··· DATA SUPPLIED

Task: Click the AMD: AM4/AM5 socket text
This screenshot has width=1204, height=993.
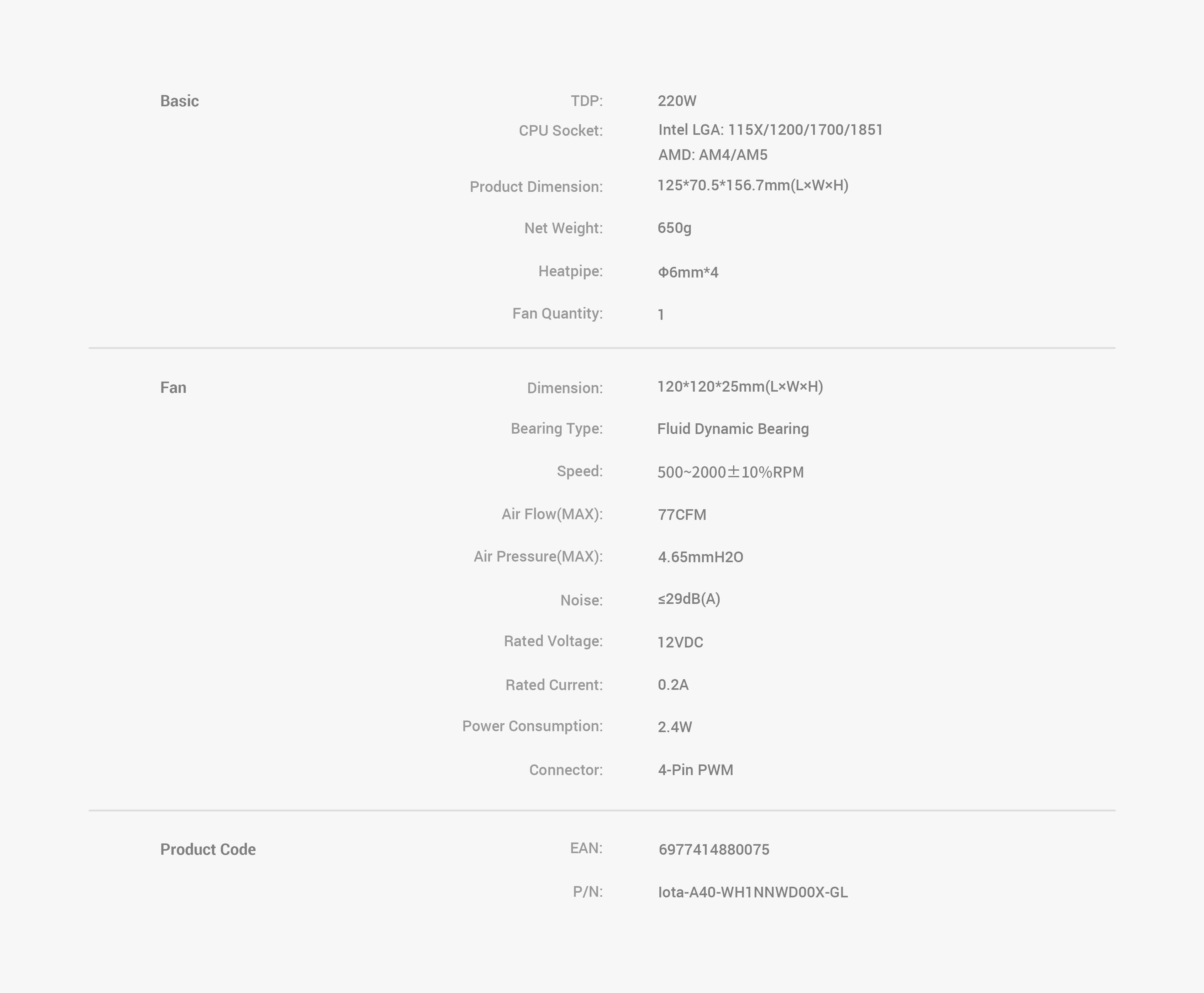Action: (x=712, y=155)
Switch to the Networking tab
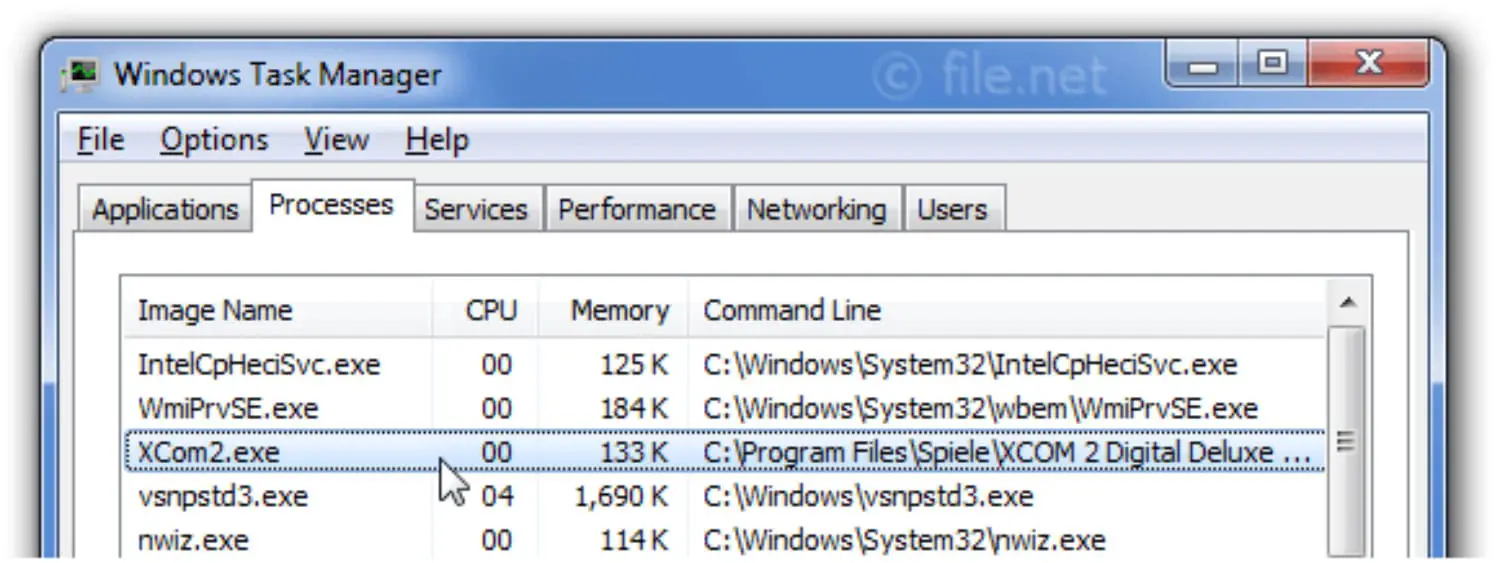 (816, 209)
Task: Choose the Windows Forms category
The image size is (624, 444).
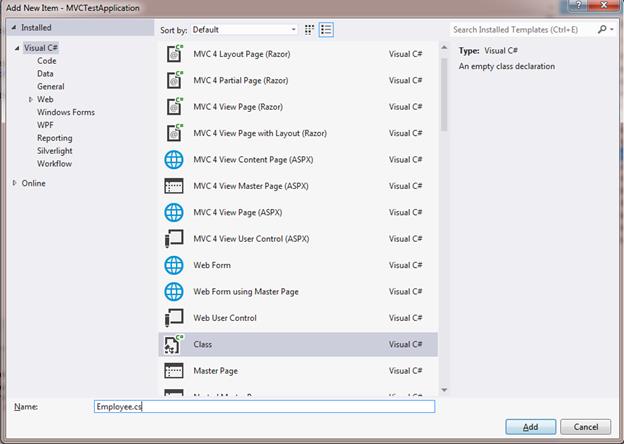Action: 66,112
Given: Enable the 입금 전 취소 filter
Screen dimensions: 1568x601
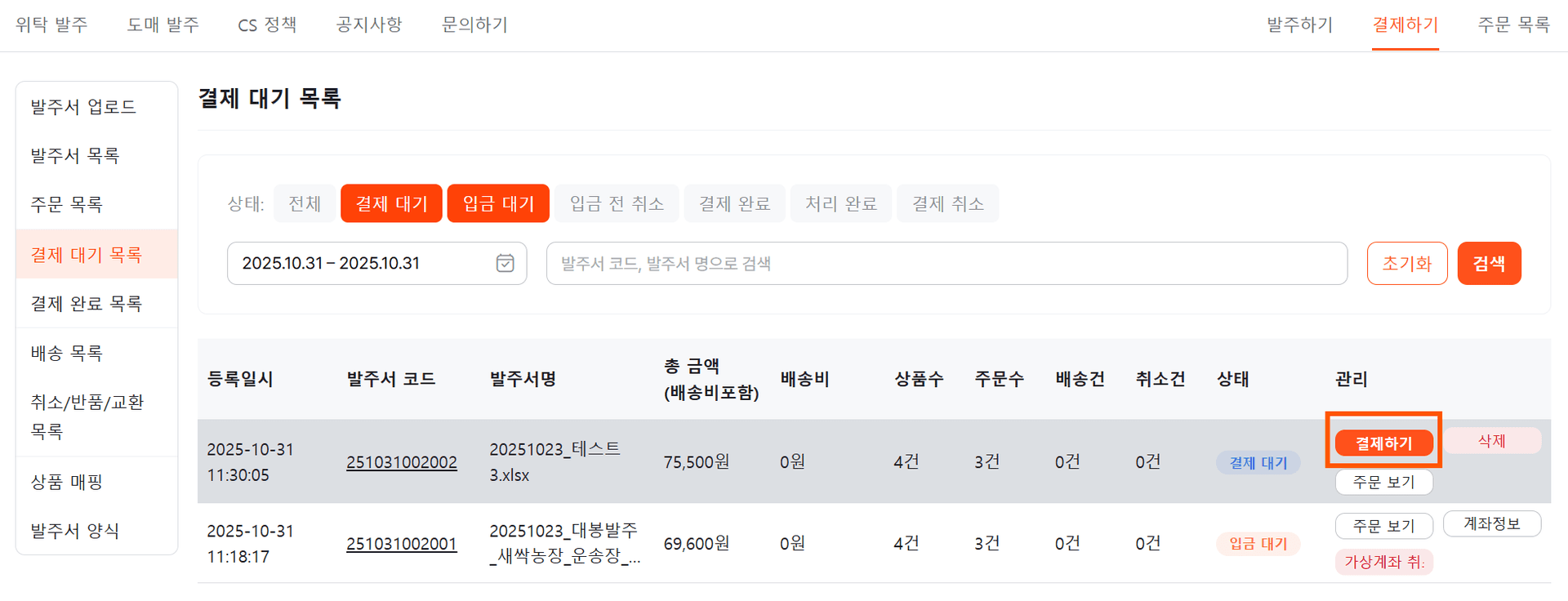Looking at the screenshot, I should [x=617, y=203].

······

Print the records above again exactly. Leave out the images.

■ RESULT FOR THIS EXERCISE:
Task: Click the AMD: AM4/AM5 socket text
This screenshot has width=1204, height=993.
Action: (x=712, y=155)
Switch to the Networking tab
 (816, 209)
Task: Choose the Windows Forms category
The image size is (624, 444).
Action: 66,112
Given: Enable the 입금 전 취소 filter
Screen dimensions: 1568x601
Looking at the screenshot, I should [x=617, y=203].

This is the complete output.